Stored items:
•••
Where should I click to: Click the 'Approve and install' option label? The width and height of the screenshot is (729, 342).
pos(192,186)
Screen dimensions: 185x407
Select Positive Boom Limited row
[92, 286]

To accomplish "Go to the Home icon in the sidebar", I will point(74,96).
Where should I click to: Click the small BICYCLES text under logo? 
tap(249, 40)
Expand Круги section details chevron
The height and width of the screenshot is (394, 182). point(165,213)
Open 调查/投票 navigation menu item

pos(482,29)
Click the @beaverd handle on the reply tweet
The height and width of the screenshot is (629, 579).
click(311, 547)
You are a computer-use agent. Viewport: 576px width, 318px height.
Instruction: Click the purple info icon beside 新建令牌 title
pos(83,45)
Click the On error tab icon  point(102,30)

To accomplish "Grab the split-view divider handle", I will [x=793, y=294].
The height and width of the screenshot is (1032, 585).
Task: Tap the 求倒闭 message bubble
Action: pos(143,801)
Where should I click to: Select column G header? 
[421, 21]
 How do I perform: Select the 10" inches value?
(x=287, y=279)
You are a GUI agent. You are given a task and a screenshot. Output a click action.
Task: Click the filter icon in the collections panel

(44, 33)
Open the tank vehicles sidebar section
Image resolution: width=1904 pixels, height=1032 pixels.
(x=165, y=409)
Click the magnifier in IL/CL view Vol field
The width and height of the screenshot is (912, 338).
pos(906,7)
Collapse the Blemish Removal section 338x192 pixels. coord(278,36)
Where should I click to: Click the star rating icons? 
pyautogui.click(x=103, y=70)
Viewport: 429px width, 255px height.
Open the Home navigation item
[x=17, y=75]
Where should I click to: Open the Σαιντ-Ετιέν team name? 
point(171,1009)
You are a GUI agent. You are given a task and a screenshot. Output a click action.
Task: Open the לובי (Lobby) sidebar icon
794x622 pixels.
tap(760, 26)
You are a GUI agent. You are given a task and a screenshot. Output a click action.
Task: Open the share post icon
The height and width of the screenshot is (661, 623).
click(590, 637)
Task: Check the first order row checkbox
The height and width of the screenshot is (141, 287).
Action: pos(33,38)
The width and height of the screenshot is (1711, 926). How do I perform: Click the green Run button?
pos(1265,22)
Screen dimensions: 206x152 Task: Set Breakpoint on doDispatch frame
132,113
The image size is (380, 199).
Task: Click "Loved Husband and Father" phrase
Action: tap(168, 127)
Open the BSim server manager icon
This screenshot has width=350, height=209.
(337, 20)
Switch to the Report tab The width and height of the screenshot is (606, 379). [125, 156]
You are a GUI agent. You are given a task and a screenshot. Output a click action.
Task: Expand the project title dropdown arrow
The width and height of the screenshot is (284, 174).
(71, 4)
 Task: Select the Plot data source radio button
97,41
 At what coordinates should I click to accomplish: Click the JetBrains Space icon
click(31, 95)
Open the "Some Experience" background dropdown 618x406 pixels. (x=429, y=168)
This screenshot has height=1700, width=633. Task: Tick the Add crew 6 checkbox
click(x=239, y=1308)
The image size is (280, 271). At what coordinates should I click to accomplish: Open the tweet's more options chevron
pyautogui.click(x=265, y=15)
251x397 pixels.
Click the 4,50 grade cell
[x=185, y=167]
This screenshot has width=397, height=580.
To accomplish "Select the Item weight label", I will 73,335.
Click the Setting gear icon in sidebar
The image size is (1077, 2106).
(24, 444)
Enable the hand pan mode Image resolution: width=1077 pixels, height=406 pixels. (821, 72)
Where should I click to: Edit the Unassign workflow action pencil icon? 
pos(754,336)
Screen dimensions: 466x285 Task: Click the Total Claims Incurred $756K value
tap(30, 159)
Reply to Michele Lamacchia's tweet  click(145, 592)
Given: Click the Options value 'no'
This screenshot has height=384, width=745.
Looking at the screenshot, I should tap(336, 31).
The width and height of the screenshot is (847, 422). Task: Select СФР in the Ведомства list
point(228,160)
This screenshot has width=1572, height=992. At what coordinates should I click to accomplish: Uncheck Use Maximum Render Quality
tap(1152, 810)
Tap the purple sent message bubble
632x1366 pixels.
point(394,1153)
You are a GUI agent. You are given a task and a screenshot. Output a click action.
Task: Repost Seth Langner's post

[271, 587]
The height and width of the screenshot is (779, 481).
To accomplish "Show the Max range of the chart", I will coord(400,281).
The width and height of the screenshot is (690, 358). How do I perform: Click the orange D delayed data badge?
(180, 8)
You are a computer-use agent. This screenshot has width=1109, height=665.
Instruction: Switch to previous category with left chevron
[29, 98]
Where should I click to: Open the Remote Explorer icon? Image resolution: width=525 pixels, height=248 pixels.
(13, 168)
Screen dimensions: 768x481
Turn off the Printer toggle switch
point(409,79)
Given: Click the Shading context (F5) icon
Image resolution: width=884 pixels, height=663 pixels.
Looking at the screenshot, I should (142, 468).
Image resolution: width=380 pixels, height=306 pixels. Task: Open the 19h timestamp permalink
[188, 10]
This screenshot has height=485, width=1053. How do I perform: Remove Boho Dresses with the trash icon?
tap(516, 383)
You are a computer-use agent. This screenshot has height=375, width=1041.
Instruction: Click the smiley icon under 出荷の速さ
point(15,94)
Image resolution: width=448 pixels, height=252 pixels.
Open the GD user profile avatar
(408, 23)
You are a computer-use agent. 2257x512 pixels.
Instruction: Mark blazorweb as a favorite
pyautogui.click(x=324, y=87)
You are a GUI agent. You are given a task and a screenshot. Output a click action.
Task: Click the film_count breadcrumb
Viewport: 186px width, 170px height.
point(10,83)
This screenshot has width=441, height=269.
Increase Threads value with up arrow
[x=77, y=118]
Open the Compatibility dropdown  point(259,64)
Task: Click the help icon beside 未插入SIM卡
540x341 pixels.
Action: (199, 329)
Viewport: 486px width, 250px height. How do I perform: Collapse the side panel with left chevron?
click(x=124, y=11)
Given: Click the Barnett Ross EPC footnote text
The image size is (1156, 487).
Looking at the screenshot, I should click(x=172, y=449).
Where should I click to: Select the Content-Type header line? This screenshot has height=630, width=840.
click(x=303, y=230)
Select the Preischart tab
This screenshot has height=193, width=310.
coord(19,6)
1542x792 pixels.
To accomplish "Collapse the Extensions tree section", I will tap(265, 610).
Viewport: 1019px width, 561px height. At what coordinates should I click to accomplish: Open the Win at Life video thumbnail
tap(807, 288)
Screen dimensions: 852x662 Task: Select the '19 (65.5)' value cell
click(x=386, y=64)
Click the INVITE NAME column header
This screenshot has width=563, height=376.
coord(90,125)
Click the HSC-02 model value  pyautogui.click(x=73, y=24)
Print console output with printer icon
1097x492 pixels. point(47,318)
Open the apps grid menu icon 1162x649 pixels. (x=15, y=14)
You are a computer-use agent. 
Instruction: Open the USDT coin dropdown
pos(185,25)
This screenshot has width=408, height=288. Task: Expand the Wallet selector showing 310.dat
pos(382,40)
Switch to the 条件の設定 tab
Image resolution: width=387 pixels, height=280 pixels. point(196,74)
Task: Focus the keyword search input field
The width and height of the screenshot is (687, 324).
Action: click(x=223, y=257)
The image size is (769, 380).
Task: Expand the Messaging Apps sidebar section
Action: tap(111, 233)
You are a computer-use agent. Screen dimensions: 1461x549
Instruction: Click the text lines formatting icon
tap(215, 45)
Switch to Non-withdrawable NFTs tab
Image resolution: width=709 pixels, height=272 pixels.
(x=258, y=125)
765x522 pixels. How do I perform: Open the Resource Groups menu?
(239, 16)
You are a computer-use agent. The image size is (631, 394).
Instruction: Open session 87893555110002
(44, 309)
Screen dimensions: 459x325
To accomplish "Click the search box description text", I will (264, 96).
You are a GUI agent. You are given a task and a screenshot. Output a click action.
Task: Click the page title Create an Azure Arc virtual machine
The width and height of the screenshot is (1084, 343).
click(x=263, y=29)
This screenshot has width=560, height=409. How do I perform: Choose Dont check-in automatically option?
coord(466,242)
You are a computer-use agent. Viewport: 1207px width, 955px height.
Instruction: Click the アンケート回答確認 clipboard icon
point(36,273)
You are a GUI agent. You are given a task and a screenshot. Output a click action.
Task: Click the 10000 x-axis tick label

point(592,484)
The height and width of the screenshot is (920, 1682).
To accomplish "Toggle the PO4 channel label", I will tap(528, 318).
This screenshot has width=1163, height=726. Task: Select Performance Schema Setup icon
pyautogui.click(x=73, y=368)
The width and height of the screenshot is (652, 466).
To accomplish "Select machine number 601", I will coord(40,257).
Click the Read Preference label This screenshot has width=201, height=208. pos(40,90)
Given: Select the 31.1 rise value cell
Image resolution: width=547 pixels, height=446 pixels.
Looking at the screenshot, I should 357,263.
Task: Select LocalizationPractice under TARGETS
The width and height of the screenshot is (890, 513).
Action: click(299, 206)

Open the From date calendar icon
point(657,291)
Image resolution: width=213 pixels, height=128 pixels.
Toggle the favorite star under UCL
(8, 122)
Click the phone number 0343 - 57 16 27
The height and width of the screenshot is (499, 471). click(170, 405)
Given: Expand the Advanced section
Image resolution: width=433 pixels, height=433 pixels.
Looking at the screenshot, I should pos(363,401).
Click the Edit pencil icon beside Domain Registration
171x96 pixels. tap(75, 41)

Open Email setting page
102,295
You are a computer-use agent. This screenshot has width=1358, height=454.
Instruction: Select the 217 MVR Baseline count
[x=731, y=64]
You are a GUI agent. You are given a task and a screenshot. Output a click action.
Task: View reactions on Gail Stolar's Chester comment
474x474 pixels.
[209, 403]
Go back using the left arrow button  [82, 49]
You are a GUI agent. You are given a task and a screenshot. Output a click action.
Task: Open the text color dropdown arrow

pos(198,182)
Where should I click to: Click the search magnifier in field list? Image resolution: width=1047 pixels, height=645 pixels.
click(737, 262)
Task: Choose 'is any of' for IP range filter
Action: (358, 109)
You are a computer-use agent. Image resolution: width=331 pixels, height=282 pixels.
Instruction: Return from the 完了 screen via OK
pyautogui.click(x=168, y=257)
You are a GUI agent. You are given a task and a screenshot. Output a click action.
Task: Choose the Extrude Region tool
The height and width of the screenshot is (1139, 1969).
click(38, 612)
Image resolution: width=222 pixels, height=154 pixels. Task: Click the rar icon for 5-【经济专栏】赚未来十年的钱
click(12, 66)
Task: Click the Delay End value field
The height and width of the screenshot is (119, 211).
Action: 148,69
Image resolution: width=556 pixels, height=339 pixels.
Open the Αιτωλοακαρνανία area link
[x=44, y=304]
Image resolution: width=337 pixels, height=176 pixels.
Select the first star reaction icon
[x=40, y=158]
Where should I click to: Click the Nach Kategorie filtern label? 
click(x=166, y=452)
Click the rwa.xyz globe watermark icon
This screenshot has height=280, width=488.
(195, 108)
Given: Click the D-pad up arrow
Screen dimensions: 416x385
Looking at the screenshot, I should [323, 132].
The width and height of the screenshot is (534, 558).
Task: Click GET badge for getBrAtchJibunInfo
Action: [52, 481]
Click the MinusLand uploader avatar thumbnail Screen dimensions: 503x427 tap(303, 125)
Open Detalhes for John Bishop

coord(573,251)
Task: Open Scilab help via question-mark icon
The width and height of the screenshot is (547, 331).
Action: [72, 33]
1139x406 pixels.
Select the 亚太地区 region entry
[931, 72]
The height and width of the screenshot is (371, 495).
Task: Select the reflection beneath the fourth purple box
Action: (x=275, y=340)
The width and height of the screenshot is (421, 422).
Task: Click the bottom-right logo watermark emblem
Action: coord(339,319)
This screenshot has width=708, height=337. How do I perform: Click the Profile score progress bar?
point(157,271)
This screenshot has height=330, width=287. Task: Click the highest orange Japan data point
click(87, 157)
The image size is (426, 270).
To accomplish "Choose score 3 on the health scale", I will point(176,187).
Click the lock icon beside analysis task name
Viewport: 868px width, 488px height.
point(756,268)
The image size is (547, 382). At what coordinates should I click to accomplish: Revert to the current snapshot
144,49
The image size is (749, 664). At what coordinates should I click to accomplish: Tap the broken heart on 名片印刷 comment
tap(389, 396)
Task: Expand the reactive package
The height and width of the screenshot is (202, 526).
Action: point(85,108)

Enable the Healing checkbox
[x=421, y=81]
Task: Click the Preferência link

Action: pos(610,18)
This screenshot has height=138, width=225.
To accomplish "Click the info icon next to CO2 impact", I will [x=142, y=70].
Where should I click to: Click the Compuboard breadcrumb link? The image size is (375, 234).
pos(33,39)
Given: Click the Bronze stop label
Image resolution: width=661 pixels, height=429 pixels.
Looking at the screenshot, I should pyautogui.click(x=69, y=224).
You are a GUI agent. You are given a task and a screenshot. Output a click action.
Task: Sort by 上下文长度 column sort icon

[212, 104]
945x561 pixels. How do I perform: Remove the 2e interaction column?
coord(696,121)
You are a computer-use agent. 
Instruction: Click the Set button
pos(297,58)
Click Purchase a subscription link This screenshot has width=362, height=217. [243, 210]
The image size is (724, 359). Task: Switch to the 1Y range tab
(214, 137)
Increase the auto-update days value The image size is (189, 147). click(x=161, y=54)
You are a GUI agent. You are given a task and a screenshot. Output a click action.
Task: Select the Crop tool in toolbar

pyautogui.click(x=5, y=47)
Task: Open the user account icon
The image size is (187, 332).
•••
Brief: Every line in the records above with the string "help" in it should be shown.

Problem solution:
Task: Click the help icon beside 未插入SIM卡
Task: Open Scilab help via question-mark icon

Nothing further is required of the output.